Oberlin Desperately Needs More COVID-Safe Study Spaces

As the weather got colder this year, one clear flaw in Oberlin’s COVID-19 safety plan began to emerge: the shortage of socially-distant study spaces on campus. While libraries and Wilder Hall provide some options, the libraries’ limited hours mean that Wilder is far too crowded. With midterms on the horizon, simply waiting for warmer weather to improve this problem would be too little, too late. Oberlin needs to open up more indoor study spaces with more flexible hours to combat student burn-out. 

It is difficult and unreasonable to ask students to work exclusively in their rooms. For many on-campus students, their bedroom is the only place they can rest, eat, take their remote classes, and so much more. How can they be expected to focus on independent work in that kind of environment? More than hindering students’ ability to work, forcing them to study near their beds can be detrimental; many studies show that working in the same place you sleep contributes to increased anxiety and insomnia.

While Wilder Hall’s booths and rooms offer some respite from this problem, by no means do they present a perfect solution. The building is crowded and loud, already keeping it from being an ideal study spot. More than that, the presence of DeCafé and the Rathskeller combined with the cold weather make Wilder a prime spot for students who want to eat indoors. The private rooms are in incredibly high demand –– you can see the throngs of students shuffling aimlessly through the halls, looking for anywhere to sit. The Student Union building has become synonymous with the seemingly endless rigmarole of knocking on closed doors and praying for no response. If you can’t get a classroom spot, there is no place to sit in the building’s halls without being exposed to students with their masks off and eating. Even if being near unmasked students were not a concern, it can be hard to get a hallway table at all during peak hours. And none of this takes into account students who need a reliably quiet place to concentrate. 

The art library and the science library are both great COVID-safe quiet study options, but their hours are extremely limited. Both the art and science libraries offer indoor study space, but through the hours of 9:30–4:30 p.m. most weekdays. As an employee of the Clarence Ward Art Library, I understand why the hours are business hours rather than more student friendly because of the schedules of the library’s professional staff — but as a student, those hours don’t make sense for me to do independent work. Many college students are booked with classes and jobs during the daytime, and at nighttime are left with no place to work safely and consistently during their peak studying hours. 

I am currently working on an Honors thesis, and I can feel how the lack of on-campus study space has negatively affected my ability to work. So much of my writing process relies on my having a physical space that helps me focus. Even small details, like no longer having an Honors student’s typical access to a private Scholar Study, have wide-reaching ramifications on my productivity, mental health, and physical health. Not having reliable access to a place to keep my books on campus means I have to physically carry whatever I want to use to study from my off-campus house to campus, because while I know I can’t work in my house I also know that I can’t keep my books in my art library study carrel if I want to use them outside of the library’s limited hours. Those books are heavy, and the strain of carrying all of my materials back and forth not only disincentivizes me from working, it can also be physically painful –– my back literally hurts from carrying the weight of my own nomadic study requirements. 

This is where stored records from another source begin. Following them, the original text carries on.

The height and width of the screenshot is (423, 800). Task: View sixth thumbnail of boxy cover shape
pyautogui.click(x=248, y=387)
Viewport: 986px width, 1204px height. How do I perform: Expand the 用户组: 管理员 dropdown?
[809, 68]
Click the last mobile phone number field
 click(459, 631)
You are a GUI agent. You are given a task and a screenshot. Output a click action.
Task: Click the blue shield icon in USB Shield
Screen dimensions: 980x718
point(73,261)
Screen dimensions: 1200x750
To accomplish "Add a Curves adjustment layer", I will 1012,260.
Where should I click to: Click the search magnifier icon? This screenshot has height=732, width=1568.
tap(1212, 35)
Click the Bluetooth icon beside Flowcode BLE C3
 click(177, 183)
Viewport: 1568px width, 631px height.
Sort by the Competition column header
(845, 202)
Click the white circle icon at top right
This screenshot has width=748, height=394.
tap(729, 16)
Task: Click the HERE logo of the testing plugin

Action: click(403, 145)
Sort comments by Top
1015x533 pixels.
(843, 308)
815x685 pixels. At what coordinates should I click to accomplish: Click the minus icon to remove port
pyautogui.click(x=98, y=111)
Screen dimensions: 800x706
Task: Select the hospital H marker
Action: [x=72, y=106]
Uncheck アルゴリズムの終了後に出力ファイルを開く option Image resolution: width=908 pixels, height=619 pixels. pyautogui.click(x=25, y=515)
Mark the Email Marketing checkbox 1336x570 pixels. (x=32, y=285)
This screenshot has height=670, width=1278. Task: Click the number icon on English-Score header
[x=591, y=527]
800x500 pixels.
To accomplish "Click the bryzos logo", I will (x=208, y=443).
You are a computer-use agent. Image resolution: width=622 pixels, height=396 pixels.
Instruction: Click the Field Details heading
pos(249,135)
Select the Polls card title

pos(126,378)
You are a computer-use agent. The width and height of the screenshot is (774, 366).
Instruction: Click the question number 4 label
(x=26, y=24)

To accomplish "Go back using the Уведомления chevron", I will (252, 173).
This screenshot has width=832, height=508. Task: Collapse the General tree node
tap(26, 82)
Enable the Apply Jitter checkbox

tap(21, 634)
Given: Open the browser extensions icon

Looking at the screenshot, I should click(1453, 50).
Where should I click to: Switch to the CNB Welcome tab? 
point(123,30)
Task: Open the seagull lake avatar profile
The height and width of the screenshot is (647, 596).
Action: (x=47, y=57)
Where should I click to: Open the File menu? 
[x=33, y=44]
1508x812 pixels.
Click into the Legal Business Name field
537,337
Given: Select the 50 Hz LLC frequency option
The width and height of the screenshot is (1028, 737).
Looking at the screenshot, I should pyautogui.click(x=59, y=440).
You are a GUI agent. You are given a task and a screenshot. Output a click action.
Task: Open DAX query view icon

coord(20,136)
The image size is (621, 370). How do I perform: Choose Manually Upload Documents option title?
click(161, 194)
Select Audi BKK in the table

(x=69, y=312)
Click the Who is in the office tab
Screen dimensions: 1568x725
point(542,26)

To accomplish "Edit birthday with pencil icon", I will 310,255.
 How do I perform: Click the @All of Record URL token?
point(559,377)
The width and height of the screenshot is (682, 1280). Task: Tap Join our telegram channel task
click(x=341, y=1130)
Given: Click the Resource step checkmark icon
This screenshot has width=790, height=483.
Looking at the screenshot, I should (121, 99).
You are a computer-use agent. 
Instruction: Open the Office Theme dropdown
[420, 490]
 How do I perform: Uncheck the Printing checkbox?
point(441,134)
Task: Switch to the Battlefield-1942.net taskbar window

I understand the COVID-19 concerns with opening up more indoor space on campus for students, but the status quo is neither productive nor safe. Study space on this campus does exist — it’s just all in one place, or at inconsistent hours. The concentration of students in Wilder Hall makes for a less safe environment than we’d have if Scholar Studies or study spaces within Mudd Center were also open. Mudd is even already staffed at many of the all-important evening study hours. I do not see why it would be impossible, or even difficult, to make available more spots to quietly study in Mudd. There is the already extant LibCal system that the other libraries use, which students could use to book specific tables within Mudd; this would expand on Mudd’s existing policy on booking study rooms, of which only four are currently available. Mudd could even be set up like Wilder, with elective study spots. Regardless of how, opening up Mudd would present a quieter, safer alternative to Wilder, with less food and more supervision. 

We need more late-night physical options for studying so that the whole campus isn’t packed into one building, and so that students like me have an actual shot at focusing. Wilder is overwhelmed and overwhelming, teeming with hordes of anxious students looking for a safe place to sit or study. As the weather gets warmer, and people can eat and spend time outside again, this problem will lessen but many of us will still need a quiet place to work indoors. Oberlin’s dearth of consistent indoor study spaces with student-friendly hours has made this already difficult year even harder than it needed to be – but we still have time to fix it.